Job
Update the records below by replacing each "computer-use agent" with "desktop agent", leaving everything else unchanged.
══ Material for the task ══
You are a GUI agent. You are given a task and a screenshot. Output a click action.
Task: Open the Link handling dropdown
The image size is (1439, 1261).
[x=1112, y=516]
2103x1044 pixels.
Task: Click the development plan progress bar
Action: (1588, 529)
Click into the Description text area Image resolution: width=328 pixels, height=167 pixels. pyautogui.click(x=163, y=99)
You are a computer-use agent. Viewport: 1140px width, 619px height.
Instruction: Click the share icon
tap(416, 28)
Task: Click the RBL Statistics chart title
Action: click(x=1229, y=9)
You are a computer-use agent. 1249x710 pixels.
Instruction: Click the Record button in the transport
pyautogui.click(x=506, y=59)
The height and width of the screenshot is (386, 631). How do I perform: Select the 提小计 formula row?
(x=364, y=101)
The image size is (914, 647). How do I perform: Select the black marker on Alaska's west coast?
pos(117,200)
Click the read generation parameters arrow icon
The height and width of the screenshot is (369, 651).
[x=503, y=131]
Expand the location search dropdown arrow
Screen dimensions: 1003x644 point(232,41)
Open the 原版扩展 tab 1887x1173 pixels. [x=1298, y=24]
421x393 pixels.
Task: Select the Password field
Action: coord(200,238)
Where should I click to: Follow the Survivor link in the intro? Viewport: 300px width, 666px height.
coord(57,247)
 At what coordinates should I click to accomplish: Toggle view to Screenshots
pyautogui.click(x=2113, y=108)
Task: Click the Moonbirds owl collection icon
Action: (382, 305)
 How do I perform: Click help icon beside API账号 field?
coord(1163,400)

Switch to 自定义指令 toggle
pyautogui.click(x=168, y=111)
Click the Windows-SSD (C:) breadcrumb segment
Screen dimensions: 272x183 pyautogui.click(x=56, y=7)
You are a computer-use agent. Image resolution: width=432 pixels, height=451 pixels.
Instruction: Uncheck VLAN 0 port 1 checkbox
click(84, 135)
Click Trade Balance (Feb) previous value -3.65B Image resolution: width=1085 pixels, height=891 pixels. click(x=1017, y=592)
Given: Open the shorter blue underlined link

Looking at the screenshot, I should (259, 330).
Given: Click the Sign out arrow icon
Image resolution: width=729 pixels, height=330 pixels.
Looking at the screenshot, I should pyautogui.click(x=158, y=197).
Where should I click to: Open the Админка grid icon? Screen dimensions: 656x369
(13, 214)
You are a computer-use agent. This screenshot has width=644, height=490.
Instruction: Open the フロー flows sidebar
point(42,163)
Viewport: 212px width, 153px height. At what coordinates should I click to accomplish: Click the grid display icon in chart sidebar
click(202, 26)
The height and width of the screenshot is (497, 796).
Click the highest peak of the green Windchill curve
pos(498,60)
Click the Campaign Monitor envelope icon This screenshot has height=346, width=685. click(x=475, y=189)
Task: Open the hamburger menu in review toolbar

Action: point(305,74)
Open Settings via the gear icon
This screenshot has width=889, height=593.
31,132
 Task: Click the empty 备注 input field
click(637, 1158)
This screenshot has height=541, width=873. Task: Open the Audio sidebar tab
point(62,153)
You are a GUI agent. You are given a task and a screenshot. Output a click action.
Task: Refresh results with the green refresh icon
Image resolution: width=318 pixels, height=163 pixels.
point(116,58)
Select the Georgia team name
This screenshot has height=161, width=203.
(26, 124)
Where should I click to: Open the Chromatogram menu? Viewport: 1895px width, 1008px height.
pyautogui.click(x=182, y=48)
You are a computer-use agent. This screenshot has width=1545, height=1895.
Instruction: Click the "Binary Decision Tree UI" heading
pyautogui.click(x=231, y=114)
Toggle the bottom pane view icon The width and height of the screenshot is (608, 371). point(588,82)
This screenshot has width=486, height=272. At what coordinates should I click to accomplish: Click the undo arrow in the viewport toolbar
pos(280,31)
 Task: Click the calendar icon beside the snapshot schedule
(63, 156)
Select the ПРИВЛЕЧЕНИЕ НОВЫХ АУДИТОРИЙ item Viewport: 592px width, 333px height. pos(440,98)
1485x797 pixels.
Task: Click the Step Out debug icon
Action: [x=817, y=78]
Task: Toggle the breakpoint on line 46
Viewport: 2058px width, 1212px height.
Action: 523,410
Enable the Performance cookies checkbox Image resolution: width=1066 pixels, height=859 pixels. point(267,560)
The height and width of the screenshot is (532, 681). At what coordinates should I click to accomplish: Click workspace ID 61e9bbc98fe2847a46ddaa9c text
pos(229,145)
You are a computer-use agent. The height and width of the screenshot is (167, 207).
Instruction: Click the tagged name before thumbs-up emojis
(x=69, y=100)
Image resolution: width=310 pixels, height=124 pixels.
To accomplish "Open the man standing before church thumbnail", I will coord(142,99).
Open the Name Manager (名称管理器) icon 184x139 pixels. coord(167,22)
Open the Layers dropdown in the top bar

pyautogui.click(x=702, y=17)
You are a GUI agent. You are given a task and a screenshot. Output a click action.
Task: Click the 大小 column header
═══
Solution to this problem
You are a GUI agent. You are given a task and a screenshot. Output a click action.
Task: Open the Link handling dropdown
The image size is (1439, 1261).
[x=1112, y=516]
2103x1044 pixels.
Task: Click the development plan progress bar
Action: (1588, 529)
Click into the Description text area Image resolution: width=328 pixels, height=167 pixels. pyautogui.click(x=163, y=99)
You are a desktop agent. Viewport: 1140px width, 619px height.
Instruction: Click the share icon
tap(416, 28)
Task: Click the RBL Statistics chart title
Action: click(x=1229, y=9)
You are a desktop agent. 1249x710 pixels.
Instruction: Click the Record button in the transport
pyautogui.click(x=506, y=59)
The height and width of the screenshot is (386, 631). How do I perform: Select the 提小计 formula row?
(x=364, y=101)
The image size is (914, 647). How do I perform: Select the black marker on Alaska's west coast?
pos(117,200)
Click the read generation parameters arrow icon
The height and width of the screenshot is (369, 651).
[x=503, y=131]
Expand the location search dropdown arrow
Screen dimensions: 1003x644 point(232,41)
Open the 原版扩展 tab 1887x1173 pixels. [x=1298, y=24]
421x393 pixels.
Task: Select the Password field
Action: coord(200,238)
Where should I click to: Follow the Survivor link in the intro? Viewport: 300px width, 666px height.
coord(57,247)
 At what coordinates should I click to accomplish: Toggle view to Screenshots
pyautogui.click(x=2113, y=108)
Task: Click the Moonbirds owl collection icon
Action: (382, 305)
 How do I perform: Click help icon beside API账号 field?
coord(1163,400)

Switch to 自定义指令 toggle
pyautogui.click(x=168, y=111)
Click the Windows-SSD (C:) breadcrumb segment
Screen dimensions: 272x183 pyautogui.click(x=56, y=7)
You are a desktop agent. Image resolution: width=432 pixels, height=451 pixels.
Instruction: Uncheck VLAN 0 port 1 checkbox
click(84, 135)
Click Trade Balance (Feb) previous value -3.65B Image resolution: width=1085 pixels, height=891 pixels. click(x=1017, y=592)
Given: Open the shorter blue underlined link

Looking at the screenshot, I should (259, 330).
Given: Click the Sign out arrow icon
Image resolution: width=729 pixels, height=330 pixels.
Looking at the screenshot, I should pyautogui.click(x=158, y=197).
Where should I click to: Open the Админка grid icon? Screen dimensions: 656x369
(13, 214)
You are a desktop agent. This screenshot has width=644, height=490.
Instruction: Open the フロー flows sidebar
point(42,163)
Viewport: 212px width, 153px height. At what coordinates should I click to accomplish: Click the grid display icon in chart sidebar
click(202, 26)
The height and width of the screenshot is (497, 796).
Click the highest peak of the green Windchill curve
pos(498,60)
Click the Campaign Monitor envelope icon This screenshot has height=346, width=685. click(x=475, y=189)
Task: Open the hamburger menu in review toolbar

Action: point(305,74)
Open Settings via the gear icon
This screenshot has width=889, height=593.
31,132
 Task: Click the empty 备注 input field
click(637, 1158)
This screenshot has height=541, width=873. Task: Open the Audio sidebar tab
point(62,153)
You are a GUI agent. You are given a task and a screenshot. Output a click action.
Task: Refresh results with the green refresh icon
Image resolution: width=318 pixels, height=163 pixels.
point(116,58)
Select the Georgia team name
This screenshot has height=161, width=203.
(26, 124)
Where should I click to: Open the Chromatogram menu? Viewport: 1895px width, 1008px height.
pyautogui.click(x=182, y=48)
You are a desktop agent. This screenshot has width=1545, height=1895.
Instruction: Click the "Binary Decision Tree UI" heading
pyautogui.click(x=231, y=114)
Toggle the bottom pane view icon The width and height of the screenshot is (608, 371). point(588,82)
This screenshot has width=486, height=272. At what coordinates should I click to accomplish: Click the undo arrow in the viewport toolbar
pos(280,31)
 Task: Click the calendar icon beside the snapshot schedule
(63, 156)
Select the ПРИВЛЕЧЕНИЕ НОВЫХ АУДИТОРИЙ item Viewport: 592px width, 333px height. pos(440,98)
1485x797 pixels.
Task: Click the Step Out debug icon
Action: [x=817, y=78]
Task: Toggle the breakpoint on line 46
Viewport: 2058px width, 1212px height.
Action: 523,410
Enable the Performance cookies checkbox Image resolution: width=1066 pixels, height=859 pixels. point(267,560)
The height and width of the screenshot is (532, 681). At what coordinates should I click to accomplish: Click workspace ID 61e9bbc98fe2847a46ddaa9c text
pos(229,145)
You are a desktop agent. The height and width of the screenshot is (167, 207).
Instruction: Click the tagged name before thumbs-up emojis
(x=69, y=100)
Image resolution: width=310 pixels, height=124 pixels.
To accomplish "Open the man standing before church thumbnail", I will coord(142,99).
Open the Name Manager (名称管理器) icon 184x139 pixels. coord(167,22)
Open the Layers dropdown in the top bar

pyautogui.click(x=702, y=17)
You are a GUI agent. You are given a task and a screenshot. Output a click action.
Task: Click the 大小 column header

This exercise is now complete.